Re: [Valgrind-developers] [PATCH] Linux: Inhibit tail calls in cancellable system calls

SourceForge Headquarters 225 Broadway Suite 1600 San Diego, CA 92101 +1 (858) 422-6466

On 09/05/25 11:24, Mark Wielaard wrote:
> Hi Adhemerval,
> 
> On Fri, 2025-05-09 at 11:08 -0300, Adhemerval Zanella Netto wrote:
>> On 25/04/25 19:06, Mark Wielaard wrote:
>>> valgrind 3.25.0 have been released and is now in Fedora rawhide and
>>> Fedora 42 with the new glibc syscall_cancel frames. The tail calls on
>>> aarch64 still seem to be a problem for observability of the syscall
>>> call stack.
>>
>> I am trying to check if patch to inline the cancellation wrappers [1]
>> would help it, but I am not sure how exactly would handle stacktraces
>> that should be artificial and only represented for debug information.
>>
>> With the patch applied, both x86_64 and aarch64 should inline the
>> syscall_cancel and internal_syscall_cancel call, only required an
>> extra __syscall_cancel_arch call for the case when the process it
>> multithread.
>>
>> On x86_64 it does shows as expected:
>>
>> valgrind-git (x86_64)$ ./coregrind/valgrind memcheck/tests/sendmsg
>> [...]
>> ==2131145== Syscall param sendmsg(msg) points to uninitialised byte(s)
>> ==2131145==    at 0x4972EE0: syscall_cancel (sysdep-cancel.h:83)
>> ==2131145==    by 0x4972EE0: sendmsg (sendmsg.c:28)
>> ==2131145==    by 0x4001332: main (sendmsg.c:46)
>> ==2131145==  Address 0x1ffefff850 is on thread 1's stack
>> ==2131145==  in frame #1, created by main (sendmsg.c:13)
>> [...]
>>
>> But on aarch64 it shows internal_syscall_cancel, which is indeed
>> inlined:
>>
>> valgrind-git (aarch64)$ ./coregrind/valgrind memcheck/tests/sendmsg
>> [...]
>> ==483437== Syscall param sendmsg(msg) points to uninitialised byte(s)
>> ==483437==    at 0x49D250C: internal_syscall_cancel (sysdep-cancel.h:44)
>> ==483437==    by 0x49D250C: syscall_cancel (sysdep-cancel.h:79)
>> ==483437==    by 0x49D250C: sendmsg (sendmsg.c:28)
>> ==483437==    by 0x4000B4B: main (sendmsg.c:46)
>> ==483437==  Address 0x1ffefffaf8 is on thread 1's stack
>> ==483437==  in frame #1, created by main (sendmsg.c:13)
>>
>> I am not sure if valgrind consider this an error, nor if it should be
>> valgrind or compiler to handle this correctly.  I am not aware of any
>> attribute if can properly used to 'hide' internal_syscall_cancel in
>> this case, or even if it makes sense.
> 
> Interesting. I would have assumed valgrind would have stripped out the
> syscall_cancel calls. But it looks like we assume they always have a __
> prefix (__syscall_cancel_arch, __internal_syscall_cancel and
> __syscall_cancel). Apparently with glibc debuginfo installed it picks
> up the inlined DWARF name. But we can filter those out too.
> 
> I think the above would work without glibc debuginfo installed because
> then valgrind won't even know/see the inlined names.

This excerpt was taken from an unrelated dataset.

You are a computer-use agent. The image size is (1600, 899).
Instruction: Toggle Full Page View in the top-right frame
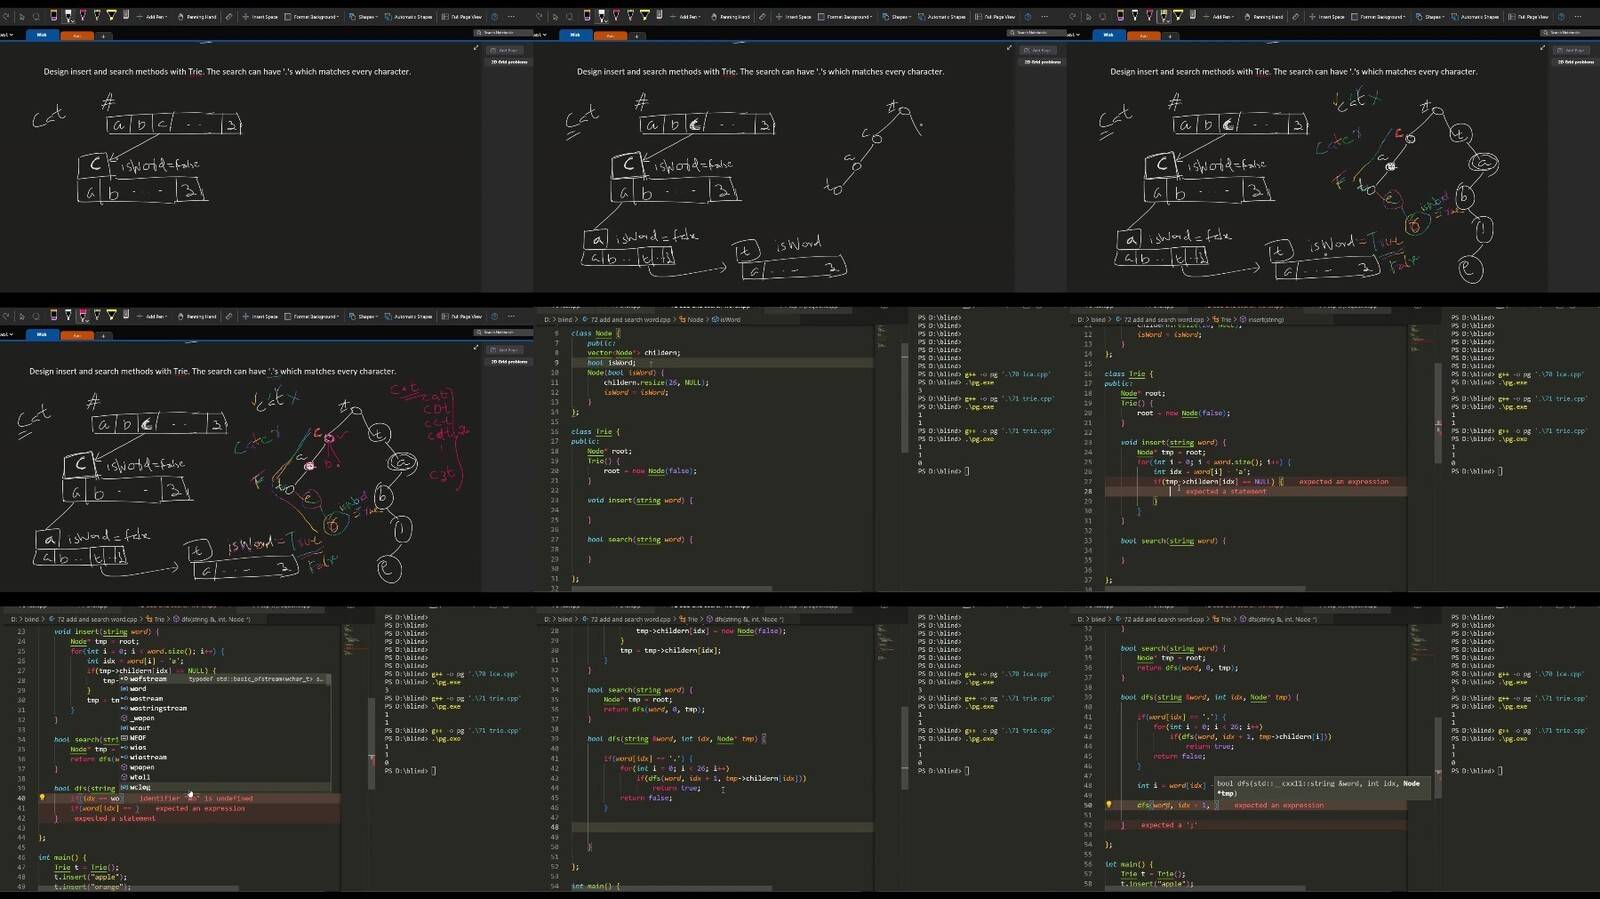pos(1530,17)
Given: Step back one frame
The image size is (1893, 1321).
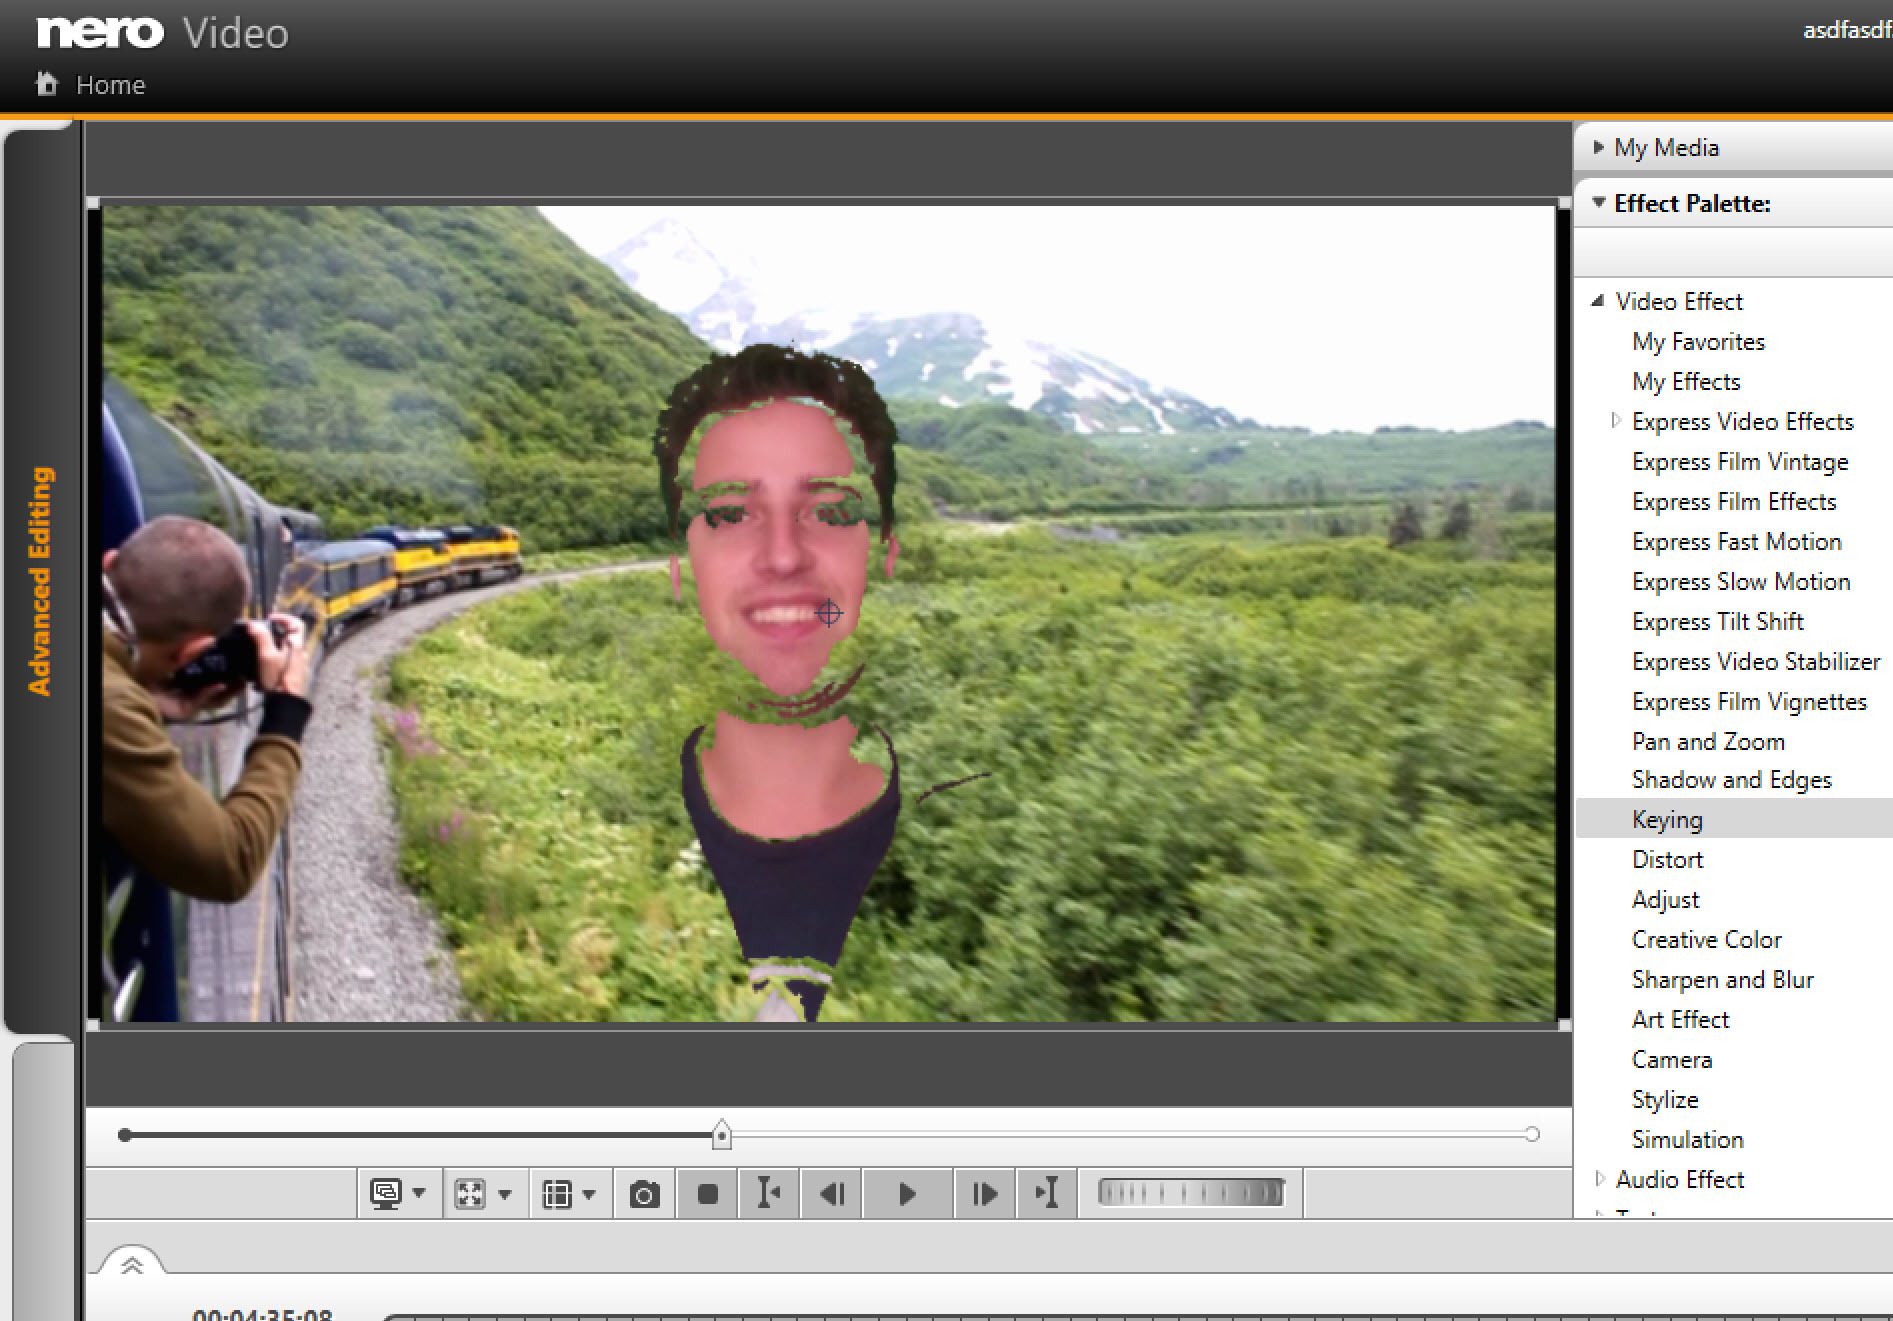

I have tested only with a unstriped glibc build, so I am not sure how 
it would play with debuginfo.

> 
> Just to be sure, you are using the current git version of valgrind?
> And you haven't explicitly installed that version? If so, could you try
> the above with:
> 
>  ./vg-in-place memcheck/tests/sendmsg
> 
> vg-in-place makes sure the just compiled tools are used.

I took care to export VALGRIND_LIB to the proper location, but the results
with vg-in-place are the same.

> 
> Thanks,
> 
> Mark